“If anything, I get accused of being over-inquisitorial” – that was probably the most individually revealing thing that Dominic Raab told MPs in his emergency appearance in front of the Foreign Affairs Select Committee. It was much closer than you might expect to hearing a sitting minister acknowledge one of Whitehall’s most widely discussed feuds: that between the Foreign Secretary and many of his own officials.
As I wrote in my column recently, relations between Raab and his officials have always been mixed. But they have of late become more fraught, and one sign of that has been the number and pitch of stories about his absence from the country at key moments during the withdrawal from Afghanistan.
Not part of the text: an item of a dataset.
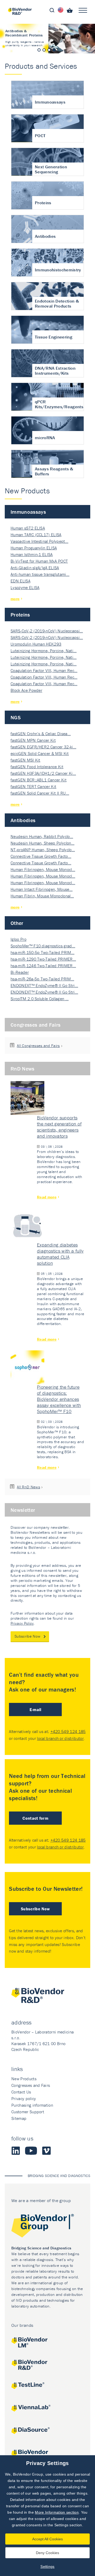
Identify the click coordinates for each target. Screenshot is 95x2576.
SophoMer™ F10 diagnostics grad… (43, 945)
Raab’s Select Committee appearance also indicated that things are not entirely right between him and his department. He struggled to provide answers to some fairly predictable questions and at times appeared not to be across the detail. Speak to most civil servants and they’ll say the problem is that Raab is abrasive and essentially uninterested in the Afghanistan part of his brief. Speak to Raab’s allies and admirers and they’ll say the problem is that the Foreign Office doesn’t like Raab’s agenda and is “sulky” about the foreign aid cut, and that too many officials are working to rule.
Who’s right? Well, in a sense it doesn’t matter. Whatever Raab had said today, there was no serious prospect of him being asked to stand down, and the rumoured date for the supposedly looming reshuffle keeps getting moved back.
But part of the problem is that across two of the four big departments – you see this at the Home Office too – relations between ministers and officials are not good, and whether due to bad management or a malfunctioning institution, things are not getting done. For the moment Boris Johnson’s good fortune is that problems at the Home Office and the Foreign Office haven’t yet caused problems that create a big mess electorally. But he may not always be so lucky.